- Try it -
Somewhere below are a line with "Task: Sort table by Прогресс column" and a later line with "The height and". Output exactly those lines and all lines between them.

- Supplied records -
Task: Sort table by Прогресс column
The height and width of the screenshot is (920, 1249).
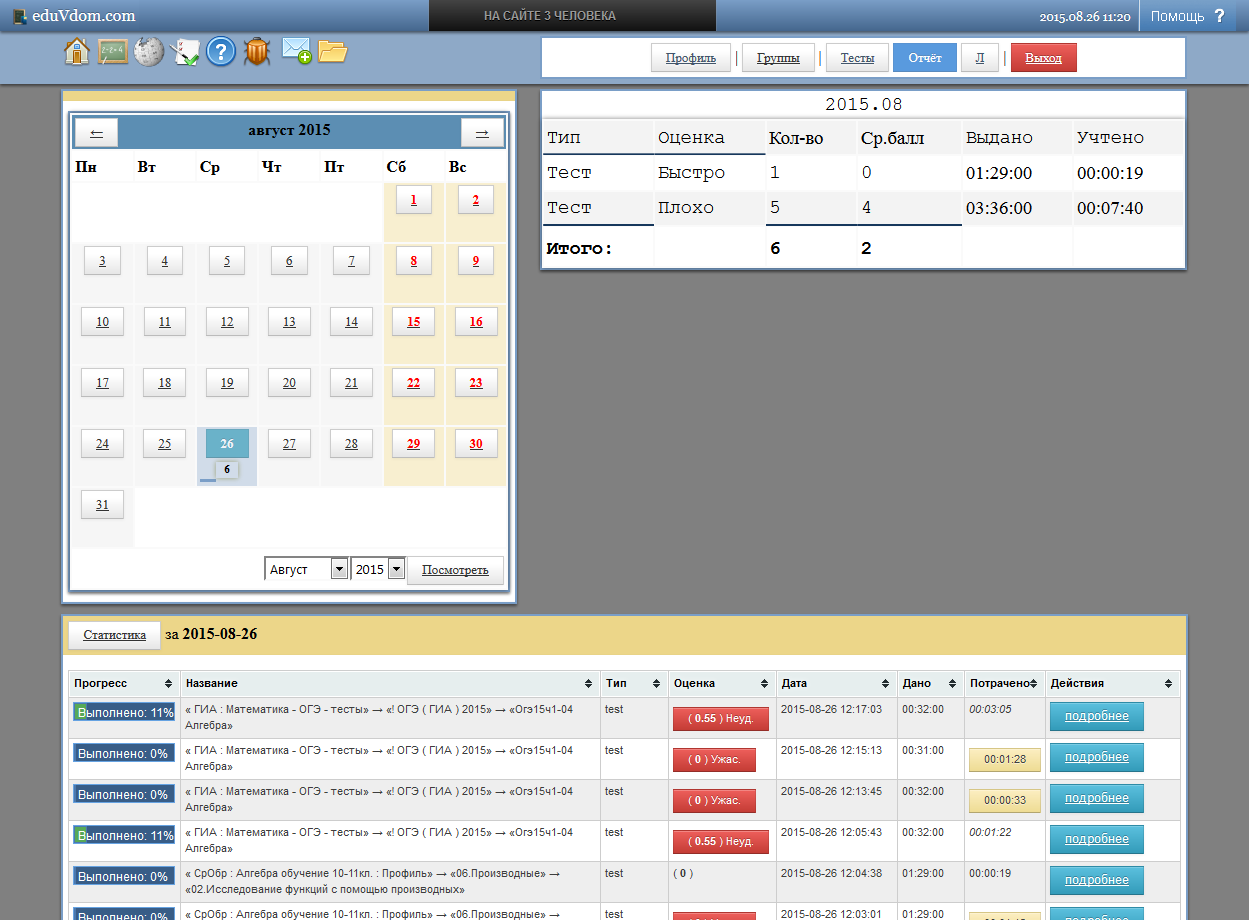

---

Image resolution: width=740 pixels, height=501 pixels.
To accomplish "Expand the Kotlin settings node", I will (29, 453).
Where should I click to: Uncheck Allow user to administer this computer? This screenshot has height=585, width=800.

---

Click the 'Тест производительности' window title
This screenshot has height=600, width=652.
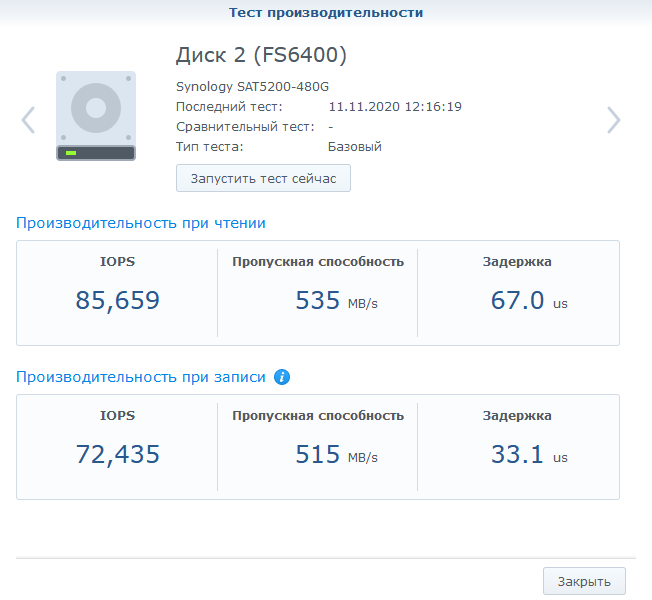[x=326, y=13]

- Answer for this exercise -
Task: Sort table by Прогресс column
The height and width of the screenshot is (920, 1249).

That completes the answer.